Audit readiness and change documentation
Audit readiness depends on clarity and evidence. Use a meaningful rule name, record justification, and enable logging when feasible, then tune downstream filters instead of losing visibility. State tracking usually reduces rule count by allowing return traffic without extra entries, lowering misconfiguration risk. If access is temporary, pick a non‑always schedule and document the maintenance window in notes. The ticket output standardizes these fields for change control and review sign‑off. Capture approver, date, and rollback steps.
Platform output and validation workflow
Implementation should follow validation steps.

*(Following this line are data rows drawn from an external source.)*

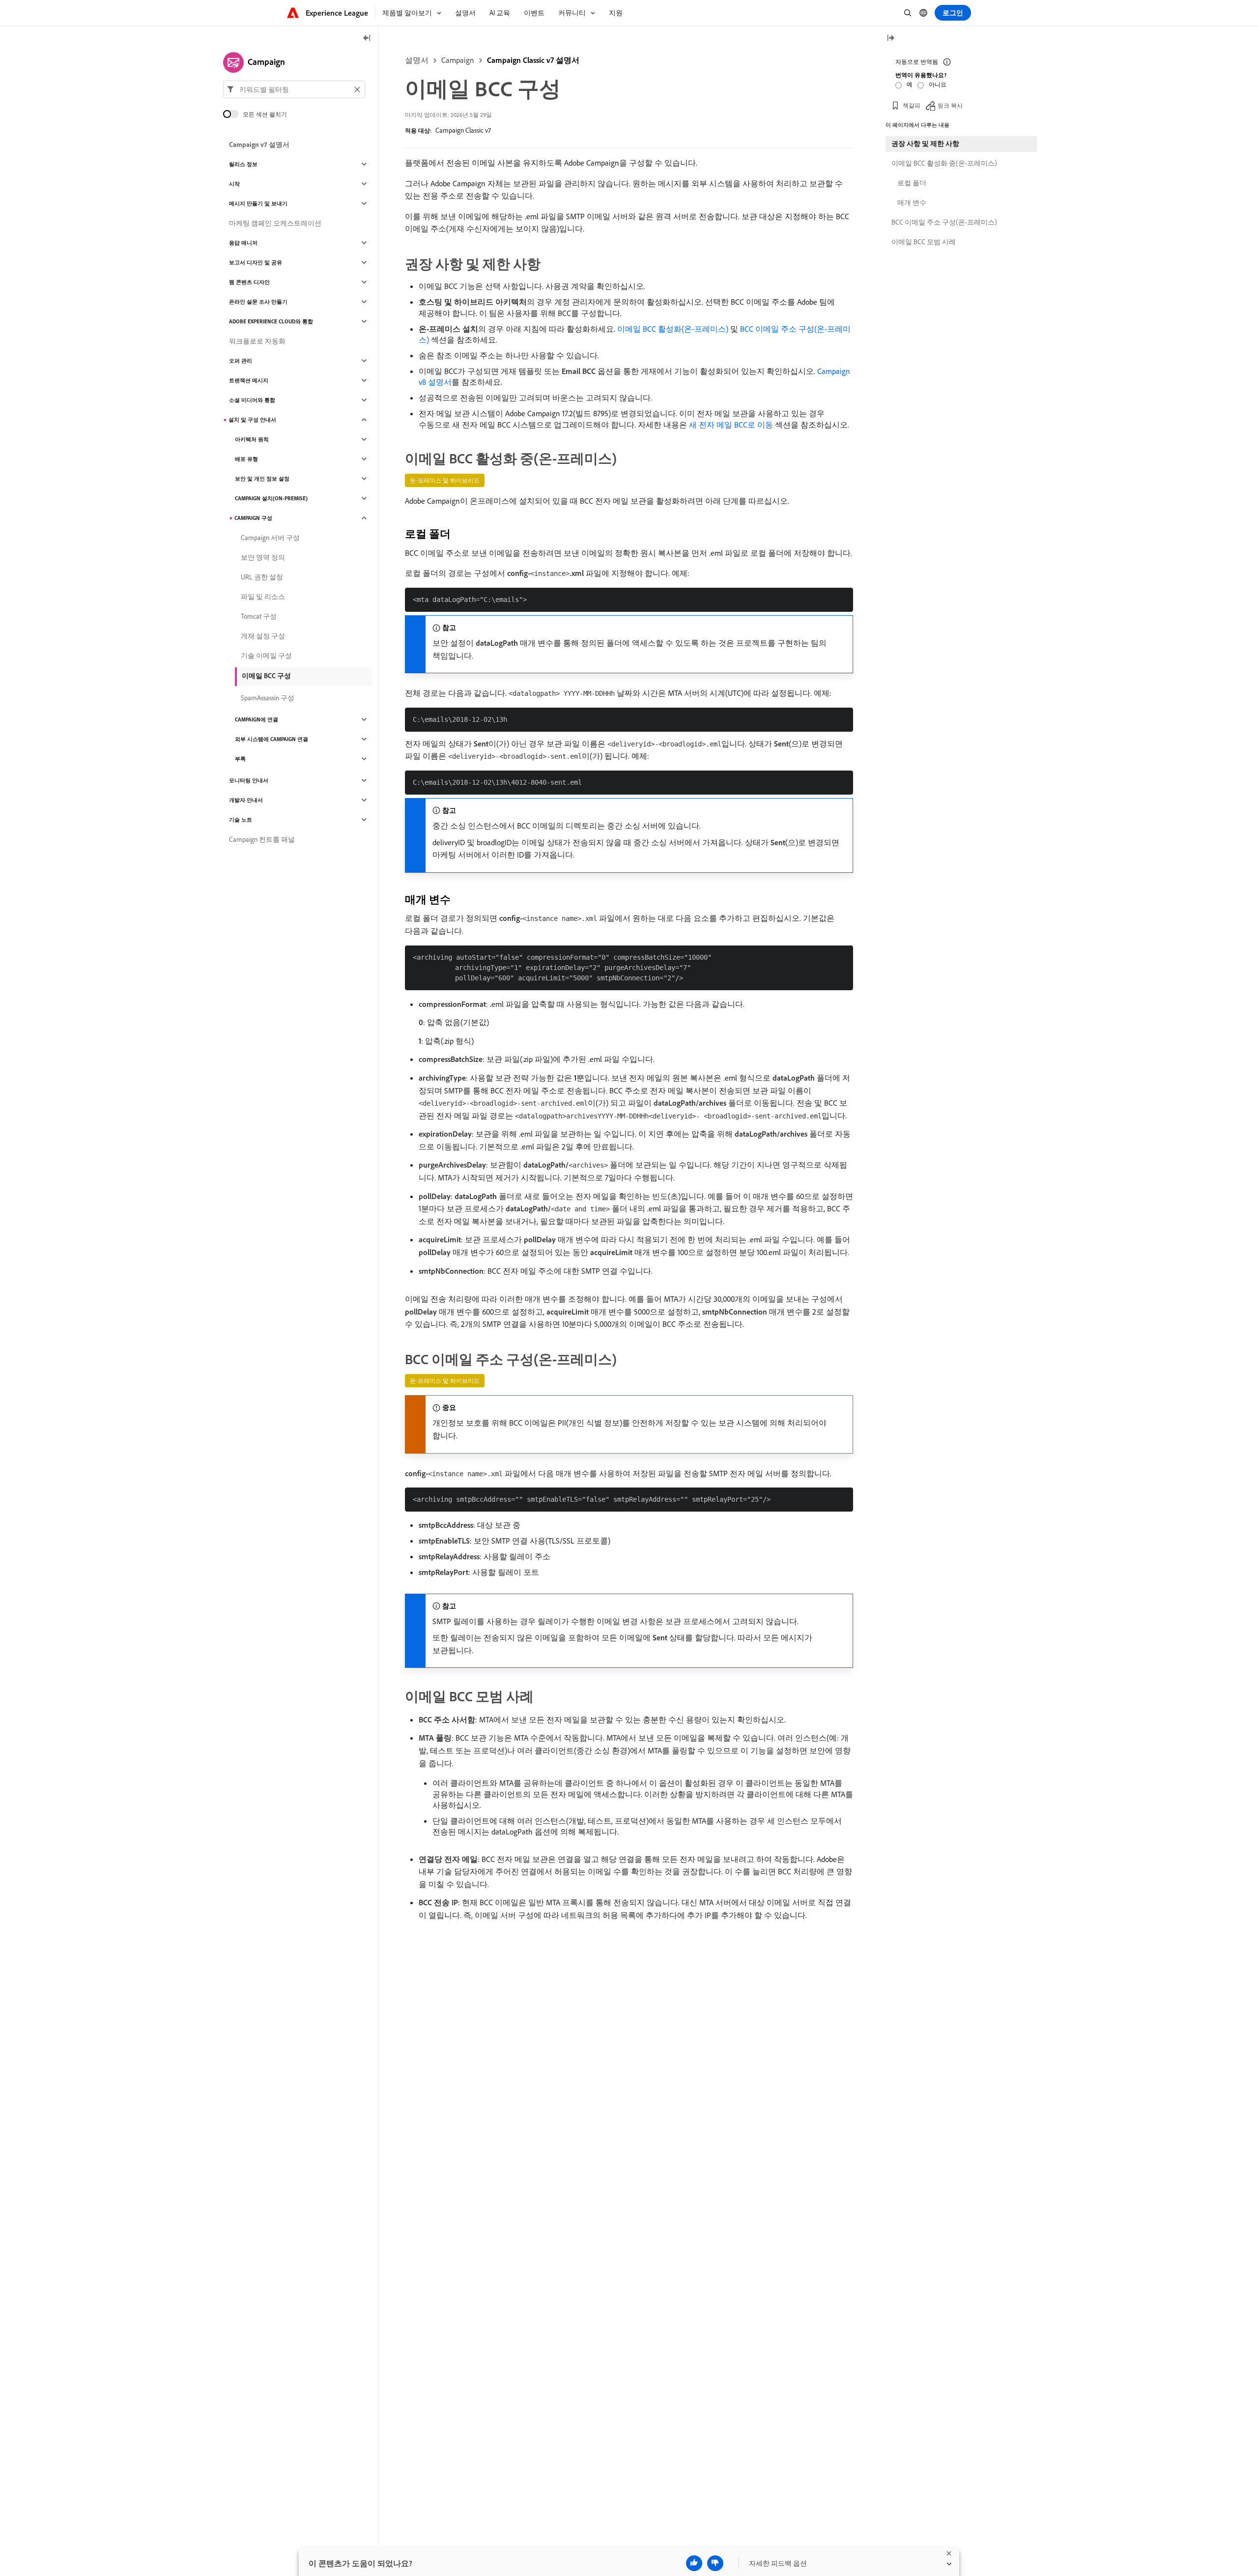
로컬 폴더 (911, 182)
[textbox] (294, 89)
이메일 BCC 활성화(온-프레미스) (672, 329)
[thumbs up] (694, 2563)
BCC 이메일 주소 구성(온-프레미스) (944, 222)
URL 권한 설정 (262, 576)
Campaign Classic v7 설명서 (533, 60)
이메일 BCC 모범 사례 (923, 241)
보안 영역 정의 (263, 557)
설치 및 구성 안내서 (252, 419)
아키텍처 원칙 (252, 439)
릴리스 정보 (243, 164)
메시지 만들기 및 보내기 (258, 203)
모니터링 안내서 (248, 780)
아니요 (937, 84)
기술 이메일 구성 (266, 655)
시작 (234, 183)
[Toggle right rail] (890, 38)
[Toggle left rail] (367, 38)
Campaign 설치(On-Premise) (271, 498)
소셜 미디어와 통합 (252, 400)
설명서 (417, 60)
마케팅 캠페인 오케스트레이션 (275, 223)
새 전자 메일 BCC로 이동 (731, 424)
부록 (240, 758)
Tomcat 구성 (259, 616)
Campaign (457, 60)
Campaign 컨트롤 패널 (262, 839)
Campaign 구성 (253, 518)
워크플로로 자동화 (257, 341)
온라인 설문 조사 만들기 (258, 301)
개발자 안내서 (246, 800)
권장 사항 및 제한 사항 (925, 143)
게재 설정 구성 (263, 635)
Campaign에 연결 (256, 719)
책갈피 (911, 105)
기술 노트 (240, 819)
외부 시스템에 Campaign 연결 (271, 739)
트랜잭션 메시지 (248, 380)
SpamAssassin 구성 (267, 697)
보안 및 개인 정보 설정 (262, 478)
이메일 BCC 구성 (266, 675)
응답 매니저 (243, 242)
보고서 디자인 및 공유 (255, 262)
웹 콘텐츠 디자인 (249, 282)
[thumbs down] (715, 2563)
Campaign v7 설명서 (259, 144)
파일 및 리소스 (263, 596)
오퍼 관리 (240, 360)
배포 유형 (246, 459)
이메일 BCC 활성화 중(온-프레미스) (944, 163)
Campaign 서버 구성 (270, 537)
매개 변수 (911, 202)
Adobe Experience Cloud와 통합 (271, 321)
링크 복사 (950, 105)
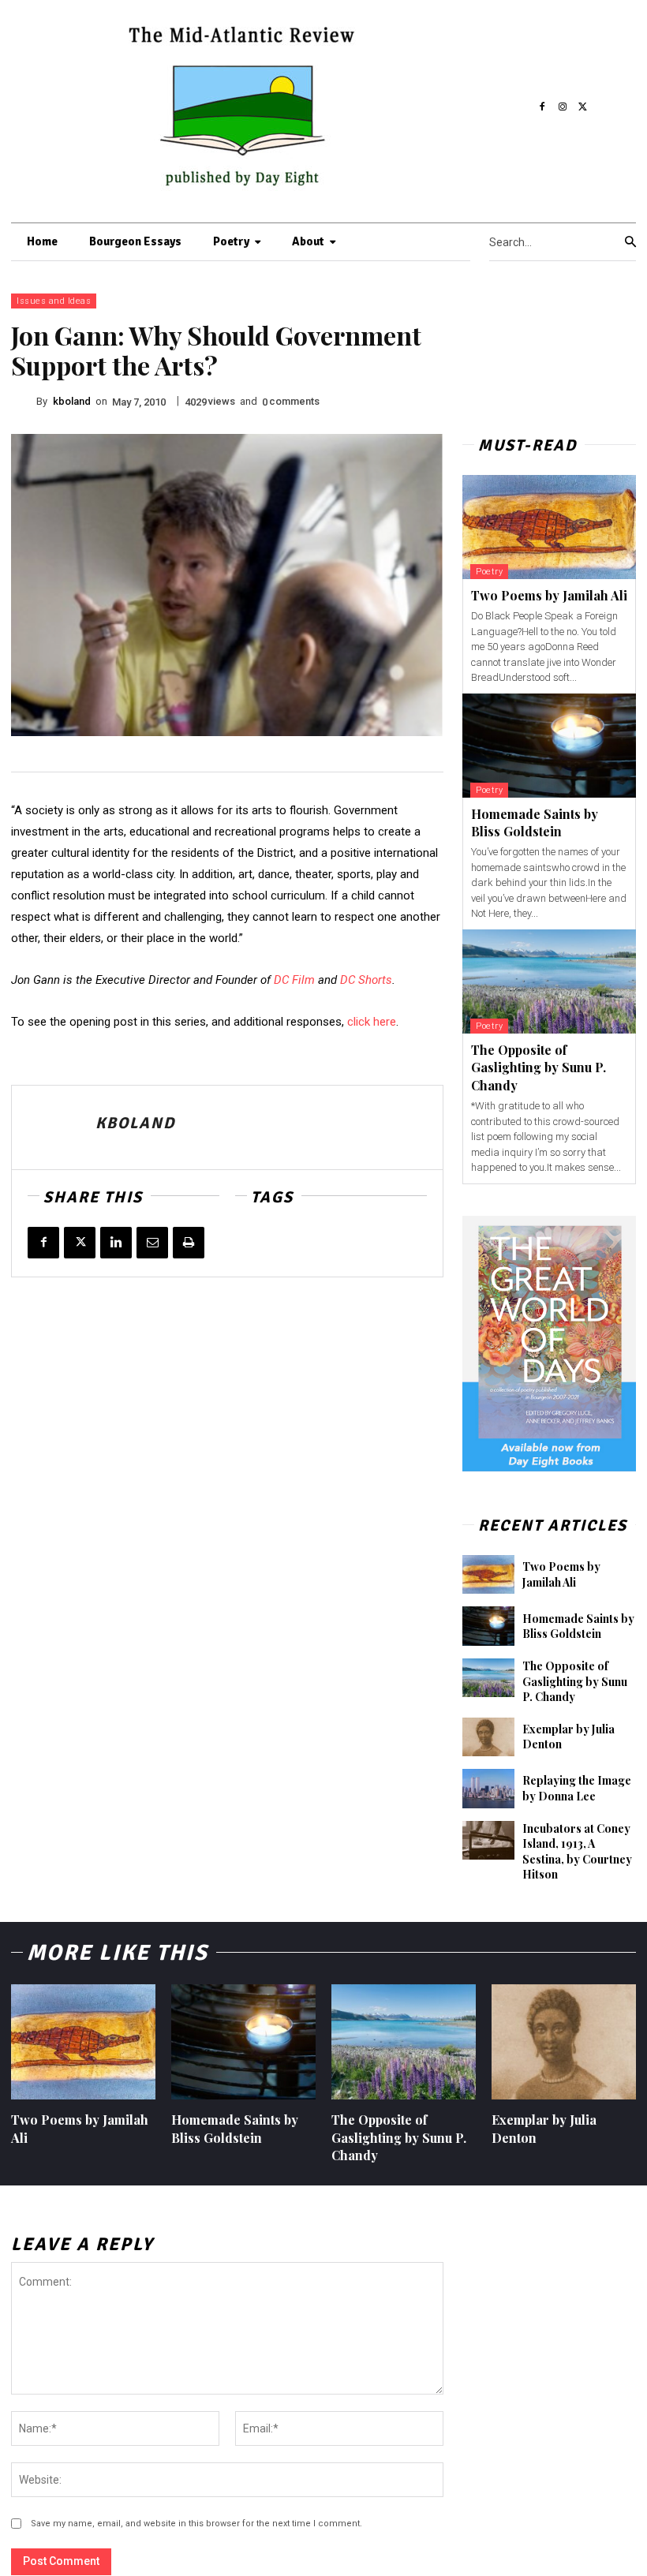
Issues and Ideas (54, 301)
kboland (72, 401)
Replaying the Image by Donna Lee (576, 1788)
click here (371, 1022)
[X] (583, 107)
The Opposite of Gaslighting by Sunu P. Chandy (538, 1067)
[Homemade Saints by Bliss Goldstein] (549, 746)
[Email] (152, 1242)
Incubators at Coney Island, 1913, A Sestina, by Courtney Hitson (577, 1851)
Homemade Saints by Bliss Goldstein (534, 822)
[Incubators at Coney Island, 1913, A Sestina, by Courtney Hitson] (488, 1840)
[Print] (188, 1242)
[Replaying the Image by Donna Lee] (488, 1788)
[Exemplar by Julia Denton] (488, 1737)
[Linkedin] (116, 1242)
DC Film (294, 980)
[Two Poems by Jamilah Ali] (549, 527)
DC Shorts (366, 980)
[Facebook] (543, 107)
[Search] (630, 242)
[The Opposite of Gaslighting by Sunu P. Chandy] (549, 981)
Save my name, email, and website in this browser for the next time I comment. (196, 2523)
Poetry (489, 571)
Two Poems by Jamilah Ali (549, 595)
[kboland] (23, 401)
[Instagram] (562, 107)
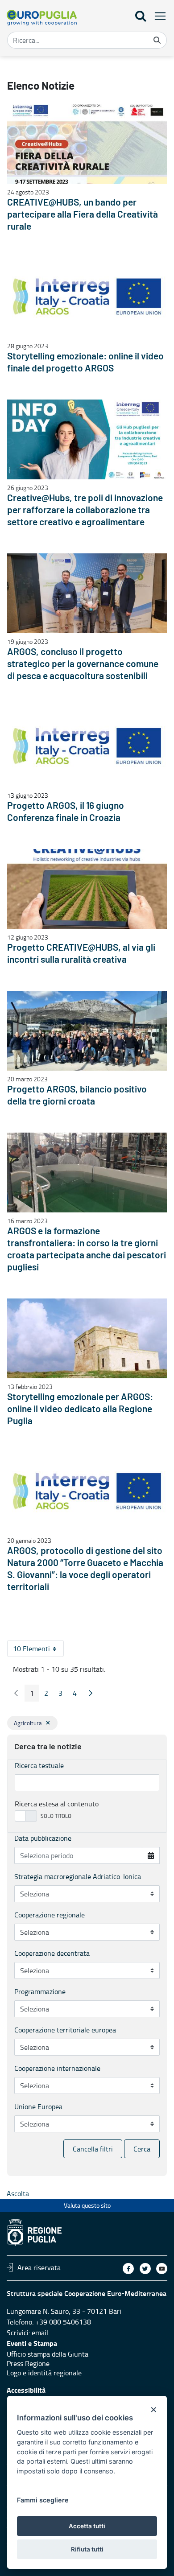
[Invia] (157, 40)
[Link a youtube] (161, 2268)
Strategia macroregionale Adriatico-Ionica (77, 1876)
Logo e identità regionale (44, 2373)
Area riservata (39, 2267)
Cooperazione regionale (49, 1915)
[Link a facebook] (128, 2268)
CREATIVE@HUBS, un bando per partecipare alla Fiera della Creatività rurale (82, 214)
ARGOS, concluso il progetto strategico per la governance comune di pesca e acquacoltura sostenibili (82, 664)
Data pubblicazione (42, 1838)
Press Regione (28, 2363)
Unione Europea (38, 2106)
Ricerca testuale (39, 1765)
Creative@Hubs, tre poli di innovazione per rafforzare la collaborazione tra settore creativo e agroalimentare (85, 510)
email (40, 2332)
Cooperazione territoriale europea (65, 2030)
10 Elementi (38, 1650)
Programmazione (40, 1991)
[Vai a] (42, 17)
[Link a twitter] (145, 2268)
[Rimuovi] (48, 1723)
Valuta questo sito (87, 2205)
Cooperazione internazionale (57, 2068)
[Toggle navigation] (157, 16)
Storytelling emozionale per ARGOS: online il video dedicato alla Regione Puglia (80, 1409)
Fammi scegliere (43, 2500)
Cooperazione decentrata (52, 1953)
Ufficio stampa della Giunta (47, 2354)
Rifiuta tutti (87, 2549)
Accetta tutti (87, 2526)
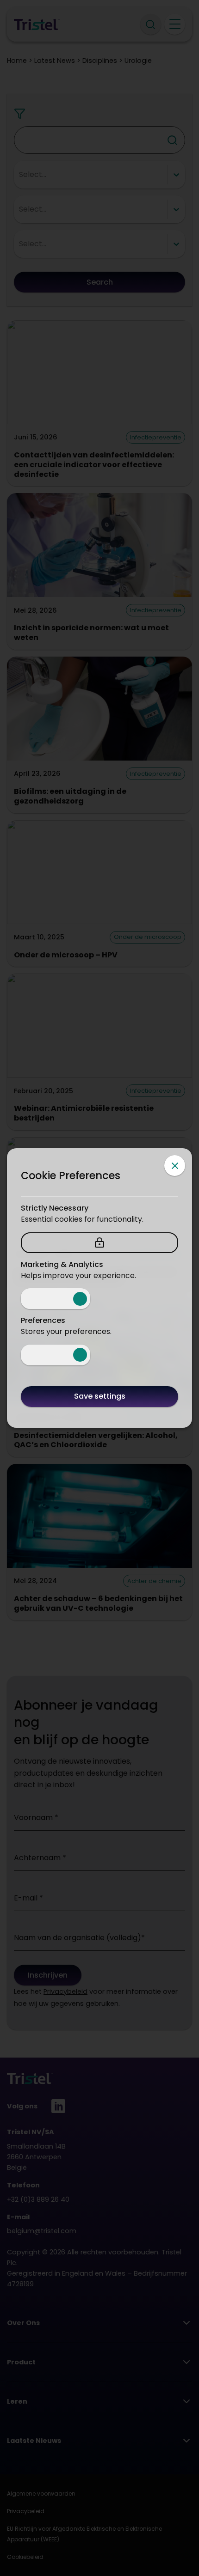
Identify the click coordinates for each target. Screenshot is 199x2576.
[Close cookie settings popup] (174, 1165)
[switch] (55, 1298)
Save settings (99, 1396)
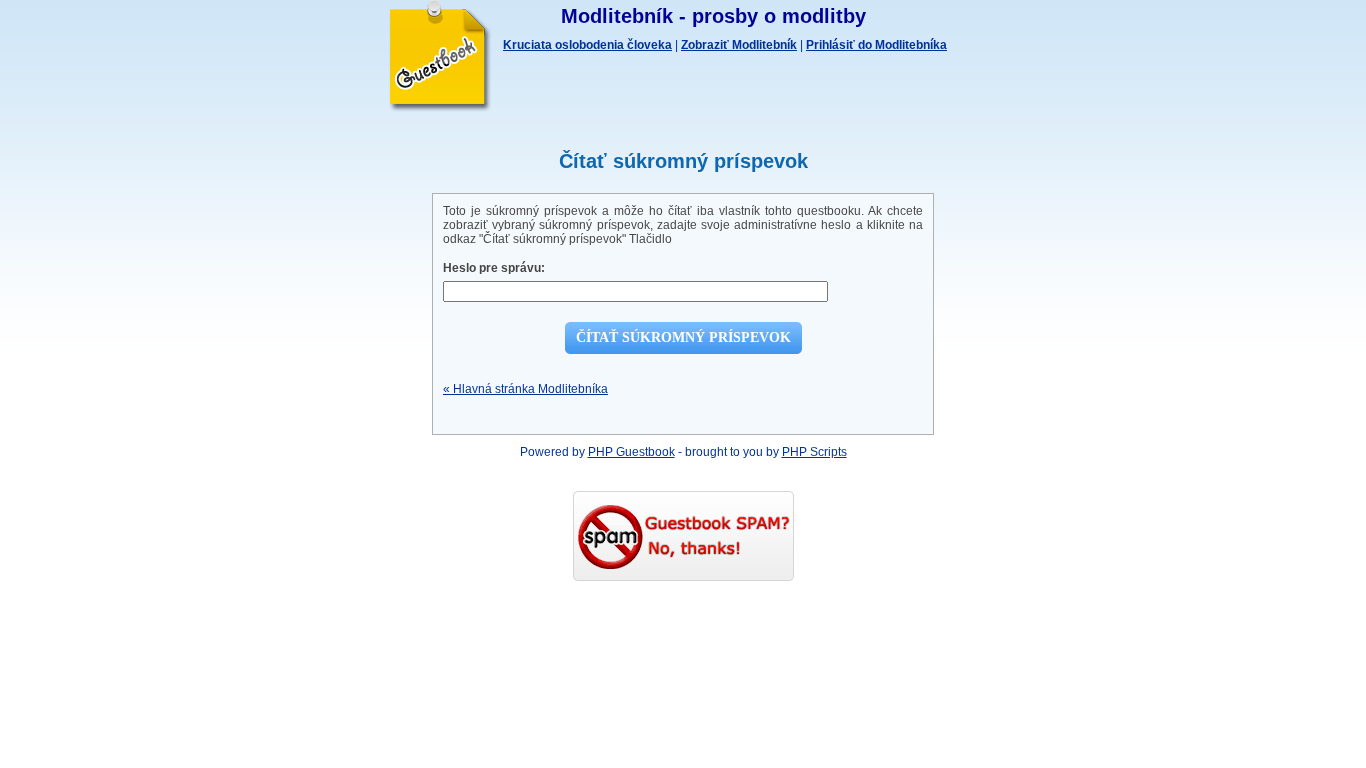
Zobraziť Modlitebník (739, 45)
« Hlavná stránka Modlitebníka (525, 389)
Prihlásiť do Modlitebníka (876, 45)
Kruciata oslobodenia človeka (587, 45)
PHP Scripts (814, 452)
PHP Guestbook (631, 452)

Generate outputs for your target platform, then test with a packet probe, service health check, and log verification. For allow‑only models such as many cloud security groups, plan separate controls for denies. After deployment, confirm observed flows match direction, protocol, and ports, and watch for unexpected sources. Export CSV for policy repositories and PDF for change records to keep governance consistent across teams and environments. Reassess scores after each change.
FAQs
1) What does the specificity score measure?
It estimates how narrowly the rule targets traffic. Wildcards like any, 0.0.0.0/0, protocol Any, and port Any reduce the score, while logging, state tracking, and time limits improve it.
2) Why can an allow rule show high exposure?
Exposure rises when traffic scope is broad or sensitive ports are open. Allow with wide CIDRs, protocol Any, or port Any increases potential reach. Logging and non‑always schedules reduce exposure slightly.
3) How do I enter multiple CIDRs correctly?
Provide comma‑separated IPv4 CIDRs or IPs, such as 10.0.0.0/24, 203.0.113.10. Plain IPs are normalized to /32. Use any only when the rule must match all sources or destinations.
4) Can I use port lists and ranges together?
Yes. Enter single ports, comma lists, and ranges like 1024-2048. Ports are validated from 1 to 65535 and duplicates are removed. If the protocol is ICMP, port inputs are ignored.
5) Why do some outputs mention duplicating rules?
Some platforms require one rule per source or destination entry, while others support sets or object groups. When multiple CIDRs are provided, treat the generated command as a template and expand it to match your target system.
6) How should I use the notes and exports?
Write a short justification, affected services, and a rollback plan. Export CSV for policy inventories and audits, and export PDF for change tickets. Keeping consistent records speeds reviews and incident response.